Transcription Factor 7-Like 2
TCF7L2 rs7903146 C>T
Gene and SNP Summary
The literature emphasises that up to date, the rs7903146 polymorphism with its at-risk T allele is the most common, robust risk variant of developing type 2 diabetes mellitus (T2DM). The TCF7L2 gene functions within pancreatic and liver cells where the at-risk T allele can impair β-cell function and insulin secretion with altered hepatic glucose production (HGP).
The main mode of action for the TCF7L2 risk allele is thought to be through incretin resistance, namely the modulation of glucagon-like peptide 1 (GLP-1) function. This incretin, GLP-1, is released from cells in the gastrointestinal tract and is responsible for enhancing the insulin response following meal ingestion. A low-fat, low calorie dietary pattern seems to be best suited.
TCF7L2 Gene Detail
The TCF7L2 gene is located on the long arm of chromosome 10 (10q25.3). It encodes a transcription factor responsible for activating many genes downstream of the Wnt signalling pathway active in pancreatic β-cells and other glucose metabolising tissues such as the liver. The gene was reportedly identified in 2006, before the genome-wide association studies (GWAS) took place in 2007.
TCF7L2 rs7903146 C>T
The rs7903146 polymorphism entails a C-to-T nucleotide substitution within intron 3. A Human Genome Epidemiology (HuGE) review and meta-analysis of 33 135 T2DM cases and 36 316 controls found a statistically significant association between the TCF7L2 C>T SNP and the risk for developing T2DM. The researchers’ primary analysis found a 1.4-fold increase in T2DM risk amongst TC heterozygotes and a near 2-fold risk increase amongst TT homozygotes when compared to CC homozygotes.
Both an increased and decreased expression of TCF7L2 within pancreatic β-cells is associated with altered insulin secretion, reduced cell numbers in human islet cells, morphological islet cell changes as well as modified proinsulin processing. In addition, experimental studies have found supporting evidence that at-risk T allele carriers had a raised proinsulin to insulin ratio.

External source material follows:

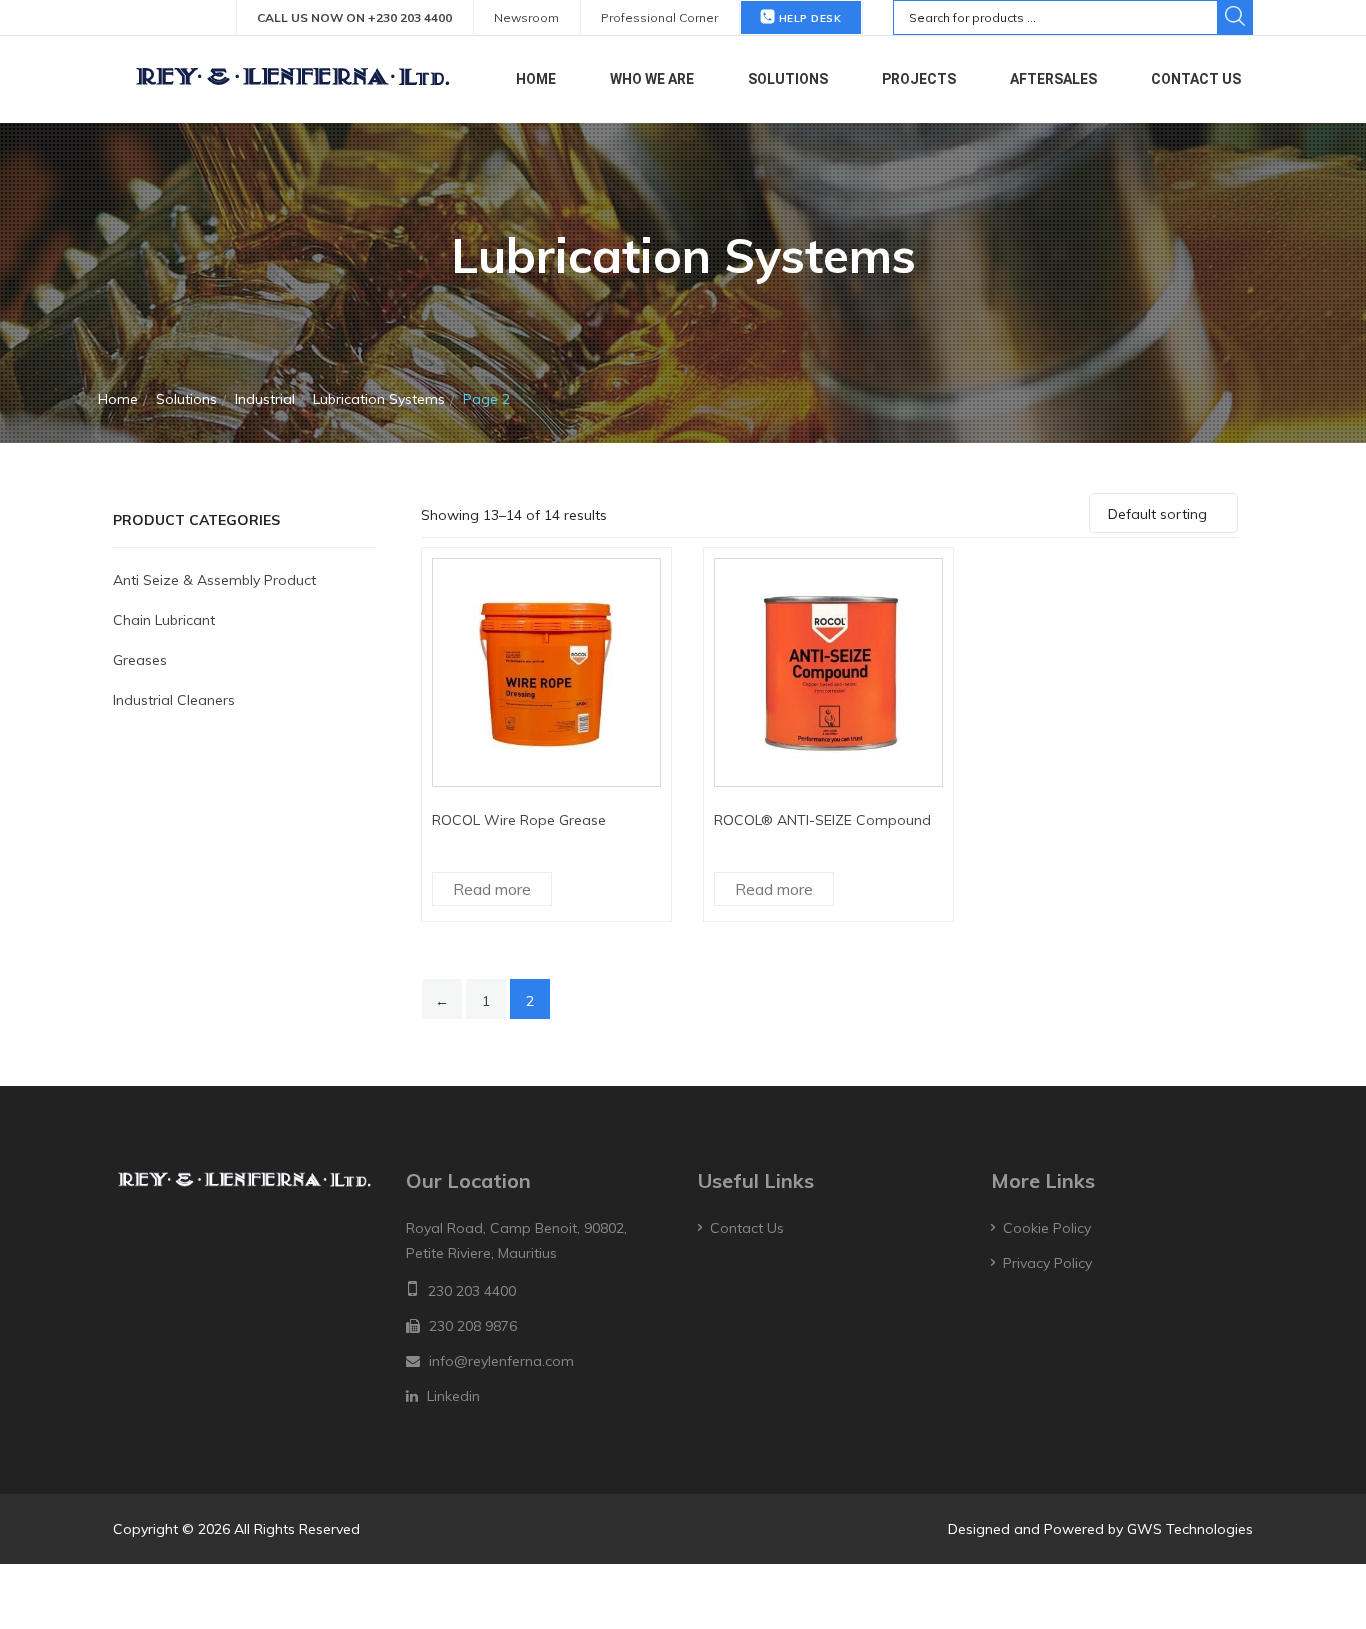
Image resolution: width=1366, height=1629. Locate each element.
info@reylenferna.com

Within human pancreatic islet cells, the rs7903146 polymorphism is located within a more open chromatin state when the T allele is present; this is reportedly associated with an increased T2DM risk. Homozygous TT carriers have been found to have higher fasting glucose.
Studies in adults and adolescents have found that the at-risk T allele is associated with impaired β-cell function as well as higher rates of hepatic glucose production (HGP). In addition to these findings, in a recent cohort study amongst 955 obese adolescents of multiple ethnicities, the at-risk T allele was also associated with elevated 2-hour glucose levels. The suppression of HGP was significantly impaired in TT homozygotes as compared to the CC genotype. The elevated HGP suggests a reduced suppression of hepatic gluconeogenesis in response to insulin, thus potential insulin resistance in the liver. It should however be noted that this effect might be modulated by insufficient insulin levels from the impaired β-cell function.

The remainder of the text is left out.